### Work to complete:
Can you write out the data below word for word, from the line with "coordinates (1491, 28)." through the final line of the data?

### Records for processing:

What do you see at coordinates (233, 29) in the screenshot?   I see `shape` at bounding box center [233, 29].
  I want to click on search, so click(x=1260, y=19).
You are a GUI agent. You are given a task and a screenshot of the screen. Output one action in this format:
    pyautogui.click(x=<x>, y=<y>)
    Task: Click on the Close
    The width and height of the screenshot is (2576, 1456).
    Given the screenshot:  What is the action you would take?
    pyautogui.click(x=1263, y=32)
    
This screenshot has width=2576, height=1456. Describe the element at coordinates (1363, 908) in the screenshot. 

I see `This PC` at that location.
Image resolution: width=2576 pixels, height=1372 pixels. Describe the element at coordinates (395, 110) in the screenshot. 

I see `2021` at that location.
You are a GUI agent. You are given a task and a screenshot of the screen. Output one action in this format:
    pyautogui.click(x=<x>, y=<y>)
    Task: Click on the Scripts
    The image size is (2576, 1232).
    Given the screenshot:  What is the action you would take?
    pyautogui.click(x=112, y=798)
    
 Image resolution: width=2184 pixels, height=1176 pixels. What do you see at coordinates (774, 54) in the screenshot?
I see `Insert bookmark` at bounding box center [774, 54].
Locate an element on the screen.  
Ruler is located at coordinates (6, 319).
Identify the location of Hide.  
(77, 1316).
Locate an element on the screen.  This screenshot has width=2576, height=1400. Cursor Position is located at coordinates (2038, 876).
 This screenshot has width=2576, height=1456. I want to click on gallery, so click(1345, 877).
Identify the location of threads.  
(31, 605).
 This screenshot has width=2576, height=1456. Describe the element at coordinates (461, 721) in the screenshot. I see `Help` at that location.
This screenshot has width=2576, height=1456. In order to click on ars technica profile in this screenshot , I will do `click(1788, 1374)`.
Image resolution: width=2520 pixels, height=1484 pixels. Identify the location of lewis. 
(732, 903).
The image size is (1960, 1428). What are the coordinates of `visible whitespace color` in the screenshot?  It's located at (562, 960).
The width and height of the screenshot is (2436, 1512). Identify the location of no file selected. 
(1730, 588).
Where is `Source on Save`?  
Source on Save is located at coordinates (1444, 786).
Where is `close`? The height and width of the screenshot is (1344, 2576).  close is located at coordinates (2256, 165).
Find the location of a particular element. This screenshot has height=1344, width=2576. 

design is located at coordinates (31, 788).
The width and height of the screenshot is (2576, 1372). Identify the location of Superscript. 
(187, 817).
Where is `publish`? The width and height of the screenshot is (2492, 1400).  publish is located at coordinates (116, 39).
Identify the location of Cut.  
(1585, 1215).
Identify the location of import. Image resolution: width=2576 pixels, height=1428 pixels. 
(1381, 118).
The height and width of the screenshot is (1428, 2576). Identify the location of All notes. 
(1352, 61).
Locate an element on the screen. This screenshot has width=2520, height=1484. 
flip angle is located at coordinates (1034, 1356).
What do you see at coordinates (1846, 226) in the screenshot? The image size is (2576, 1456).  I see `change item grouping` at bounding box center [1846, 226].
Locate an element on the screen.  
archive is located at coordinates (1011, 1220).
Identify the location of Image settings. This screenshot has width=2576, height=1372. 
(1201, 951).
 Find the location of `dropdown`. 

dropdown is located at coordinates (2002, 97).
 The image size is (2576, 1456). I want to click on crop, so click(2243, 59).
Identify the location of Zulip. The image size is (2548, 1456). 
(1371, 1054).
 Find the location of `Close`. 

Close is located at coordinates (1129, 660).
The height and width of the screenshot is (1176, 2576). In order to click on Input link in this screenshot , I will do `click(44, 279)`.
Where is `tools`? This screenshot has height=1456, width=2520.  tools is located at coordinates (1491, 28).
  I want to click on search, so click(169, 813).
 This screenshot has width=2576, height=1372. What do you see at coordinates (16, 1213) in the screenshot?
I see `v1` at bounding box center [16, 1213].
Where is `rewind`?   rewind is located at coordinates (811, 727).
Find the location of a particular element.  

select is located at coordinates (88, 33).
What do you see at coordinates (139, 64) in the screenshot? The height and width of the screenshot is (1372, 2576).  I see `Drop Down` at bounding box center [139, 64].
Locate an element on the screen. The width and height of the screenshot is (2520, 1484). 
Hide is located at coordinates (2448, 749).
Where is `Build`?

### Output of the task:
Where is `tools`? This screenshot has height=1456, width=2520.  tools is located at coordinates (1491, 28).
  I want to click on search, so click(169, 813).
 This screenshot has width=2576, height=1372. What do you see at coordinates (16, 1213) in the screenshot?
I see `v1` at bounding box center [16, 1213].
Where is `rewind`?   rewind is located at coordinates (811, 727).
Find the location of a particular element.  

select is located at coordinates (88, 33).
What do you see at coordinates (139, 64) in the screenshot? The height and width of the screenshot is (1372, 2576).  I see `Drop Down` at bounding box center [139, 64].
Locate an element on the screen. The width and height of the screenshot is (2520, 1484). 
Hide is located at coordinates (2448, 749).
Where is `Build`?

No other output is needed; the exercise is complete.